Madrid’i tanımlayan başlıca unsurlardan biri barındırdığı çeşitlilik. Burası bir yandan bütün ülkenin izlerini ve etkilerini taşırken, diğer yandan kendi içinde cesur bir kimliğe sahip. Bu durum mimarisinde ve kozmopolit ruhunda uzun zamandır belirgin olsa da mutfağı Barselona ve San Sebastian gibi yıldızların gerisinde kalmış olup net bir kimliğinin olmadığı düşünülmekteydi yakın geçmişe kadar. Kastilya’dakilerle aşık atacak rostolar, Bask bölgesinin pinçoları (tek lokmalık tapaslar), adını duyurmaya çalışan genç şeflerin farklı tapas deneyleri bu iddiayı destekliyordu.
Yine de gözler ve beklentiler her daim Madrid’in üstündeydi. Nitekim şehir her ocak ayında Madrid Fusion gibi çok önemli bir uluslararası şefler kongresine yıllardır ev sahipliği yapmakta. Uluslararası mutfakların inceliklerinin keşfedildiği Madrid Fusion, mutfaklarda geleceğe dönük yeniliklerin ne olacağına dair dünyadaki tüm gastronomi meraklılarının ilgiyle takip ettiği bir organizasyon. Mesela, Biscay’daki Azurmendi restoranının şefi Eeneko Atxa 2009’da gülün kokusunu bir çileğe enjekte edebilmek için ultrasonu ilk kez burada kullandı.
Türkler de kuyrukta
Oturaklı et yemekleri servis eden minik restoranlar, Botin gibi Avrupa’nın en eski lokantası olarak kabul edilen klasikler ve tabii tercihen gündüz saatlerinde tezgah üstünde sergilenen klasik tapasçılarda atıştırma Madrid’in olmazsa olmazları. Ama iyi yemek yiyip sosyalleşmek isteyen kent elitlerinin gözü son zamanlarda bambaşka mekanlarda.
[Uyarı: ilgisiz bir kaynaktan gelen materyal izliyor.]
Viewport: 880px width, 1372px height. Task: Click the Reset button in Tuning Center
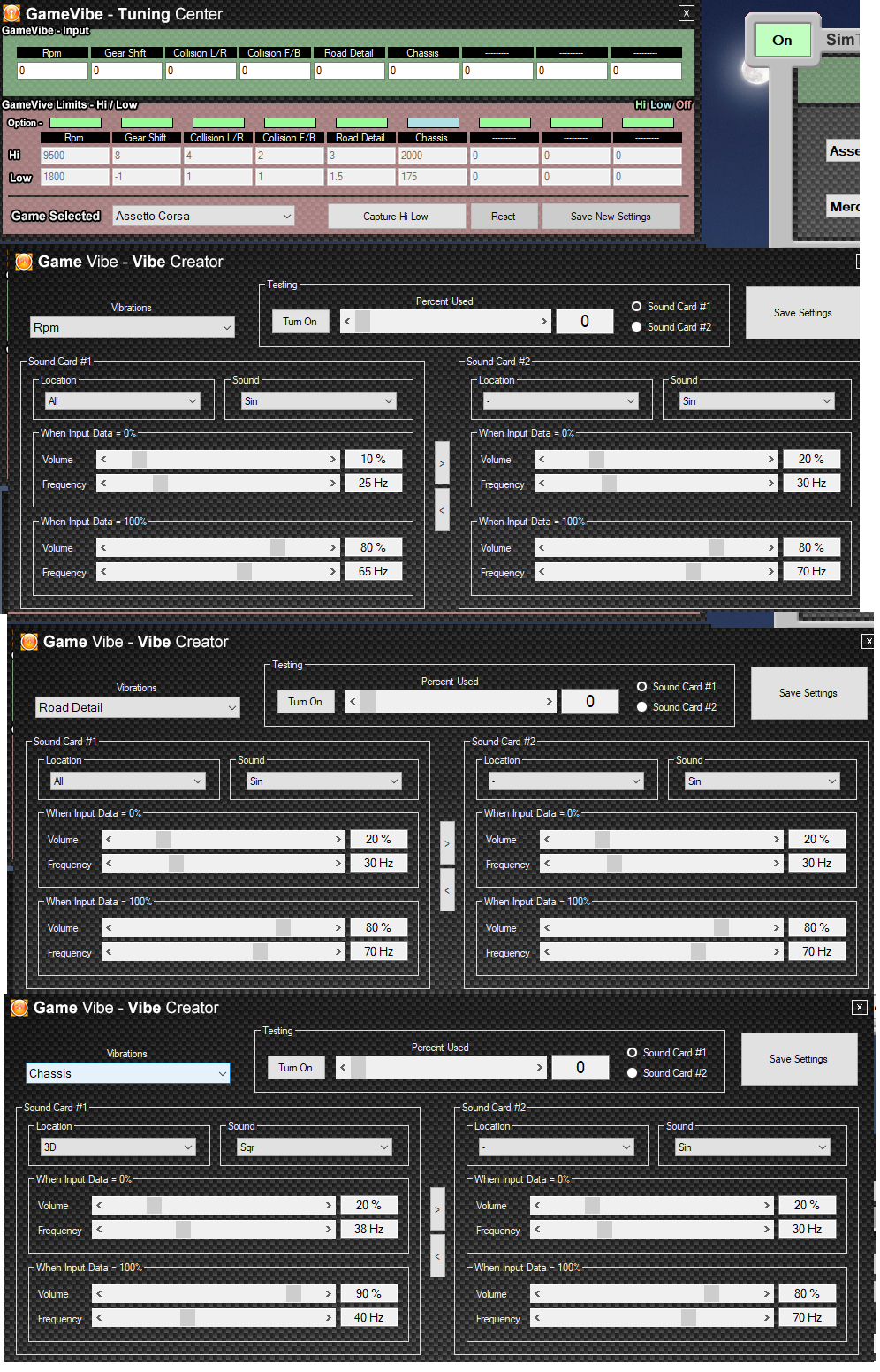[x=504, y=217]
Amazonico ve Ten Con Ten bunlardan ikisi. Üstelik sahipleri de aynı; Sandro Silva ve Marta Seco çifti. Özellikle hafta sonu rezervasyonu için en az birkaç haftalık bekleme sırasını göze almanız gerek. Kısa bir süre önce hisselerinin D-ream Grubu tarafından satın alınmasıyla Madrid’e giden Türklerin de önünde kuyruk olduğu yerler arasına girmiş bu iki mekan.
İş seyahatim sırasında merak edip ziyaret ettiğim bu restoranlardan Amazonica göz alıcı dekorasyonu ve devasa mangallarda pişen et ve balıkları ile etkileyici bir mekan. Sipariş ettiğiniz kokteyller üzerine minik timsah kafaları (elbette gerçek değil) oturtularak geliyor. Bu kadar şık bir mekanda mutfağın açık olması mekanın dinamizmini artırıp olası gereksiz kasılmış ortamı bertaraf ediyor.
Favorim Kobe bonfilesi
Burada en ilgi çeken şeylerden biri yükselen alevlerin arasında diklemesine çubuklara batırılarak pişirilen kocaman balıklar. Pulları ayıklanmıyor, üstlerine sadece iri tuz dökülüyor. Böylece kabuk iyice sertleşiyor ve sonra katman halde etten ayrılıyor ve ortaya sulu ve löp bir beyaz et dökülüyor. Kocaman şişlere geçirilimiş parça etler kömür ateşinde piştikten sonra masaya aynı şekilde servis ediliyor.
Ette favorim 100 gramlık porsiyonlarla servis edilen Kobe bonfilesi oldu. Ateşe azıcık gösterildikten sonra dilimlenip sunulan Kobe eti ağzınıza attığınız anda damağınızda patlayan yağ damarları ile Japonya’da yediklerimle yarışacak türdendi.
Ten Con Ten ise belki en gastronomik mekanlardan değil ama en kaliteli sosyalliği yaşayabileceğiniz, yemek yerken etrafınızdaki şık insanlarla içinizin açılacağı bir yer. Orzo (arpa şehriye) risotto kremamsı kıvamıyla şimdiye dek yediğimin en iyisiydi. Sadece Alaska’da çıkan özel bir çeşit Sockeye cinsi somonla yapılmış tartar denenmeli. Ayrıca oğlak güveç ve karamelize elmalarla sunulan siyah morina balığı buranın iddialı yemeklerinden.